ギリシャだから「GREECE」?いやそれは英語の呼び名。トルコではトルコ語でのギリシャを表す呼び方があるに違いない。
それは「YUNANISTAN」であった。
ガイドさんに訊ねると、もともとトルコ人はギリシャのことをYUNANI=ユナニと呼んでいたのだそうだ。これはIONIA=イオニアがトルコ語に変化したもの。
「ユナニ(イオニア)に住む人」という意味で「YUNANISTAN=ユナニスタン」がギリシャ人を表す言葉になった。

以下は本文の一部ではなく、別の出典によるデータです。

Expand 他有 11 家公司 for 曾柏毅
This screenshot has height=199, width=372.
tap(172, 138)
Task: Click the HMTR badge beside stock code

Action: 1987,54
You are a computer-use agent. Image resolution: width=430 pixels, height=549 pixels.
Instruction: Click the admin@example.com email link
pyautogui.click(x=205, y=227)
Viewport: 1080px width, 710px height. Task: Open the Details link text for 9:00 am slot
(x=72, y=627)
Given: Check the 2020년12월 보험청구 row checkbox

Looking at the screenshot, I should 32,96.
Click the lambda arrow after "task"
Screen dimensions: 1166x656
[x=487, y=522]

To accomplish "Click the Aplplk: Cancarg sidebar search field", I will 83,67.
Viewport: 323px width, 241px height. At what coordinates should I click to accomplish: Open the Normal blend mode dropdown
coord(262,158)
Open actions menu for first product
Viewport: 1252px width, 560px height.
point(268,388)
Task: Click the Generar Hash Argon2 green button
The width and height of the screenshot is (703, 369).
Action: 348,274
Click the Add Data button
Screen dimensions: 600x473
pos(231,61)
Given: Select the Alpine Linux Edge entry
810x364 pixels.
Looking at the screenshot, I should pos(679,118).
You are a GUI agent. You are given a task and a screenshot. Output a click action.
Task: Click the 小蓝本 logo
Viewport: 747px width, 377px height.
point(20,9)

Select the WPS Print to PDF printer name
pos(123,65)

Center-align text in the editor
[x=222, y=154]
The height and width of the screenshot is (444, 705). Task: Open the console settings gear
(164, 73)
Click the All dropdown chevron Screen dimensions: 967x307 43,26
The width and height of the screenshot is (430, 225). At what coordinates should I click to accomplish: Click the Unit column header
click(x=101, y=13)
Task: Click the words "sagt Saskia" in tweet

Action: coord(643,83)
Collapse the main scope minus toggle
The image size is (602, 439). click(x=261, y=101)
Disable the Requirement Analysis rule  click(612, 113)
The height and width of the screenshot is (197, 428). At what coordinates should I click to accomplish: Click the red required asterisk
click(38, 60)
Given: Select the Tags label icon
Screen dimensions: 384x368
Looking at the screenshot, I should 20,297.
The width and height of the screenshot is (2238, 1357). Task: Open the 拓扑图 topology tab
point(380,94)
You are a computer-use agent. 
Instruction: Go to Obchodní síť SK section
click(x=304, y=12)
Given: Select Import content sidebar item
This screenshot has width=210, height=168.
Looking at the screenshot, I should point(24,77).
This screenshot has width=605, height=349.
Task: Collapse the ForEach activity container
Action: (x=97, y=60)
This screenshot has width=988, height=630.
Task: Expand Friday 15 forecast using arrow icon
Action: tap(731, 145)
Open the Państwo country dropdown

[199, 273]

おもしろいのは、イオニア地方というのはトルコの地中海側南西部(現イズミール周辺)を指すということ。国内の一地方に住む人という意味で外国を表す言葉がつくられていったのか。そこにかつて、どれだけのギリシャ人が住んでいたのか、と、考えさせる。
また、ギリシャの西部アドリア海から南下したギリシャ沿岸はイオニア海と呼ばれ、イオニア諸島という島々がある(※その島の一つレフカス島は小泉八雲の故郷だ)。
ここが古代に現トルコのイオニア地方へ移住した人々のルーツになっていたが、19世紀はじめまではトルコの領土であった。
ギリシャは二千年ものあいだ自国を持てない民族だったのである。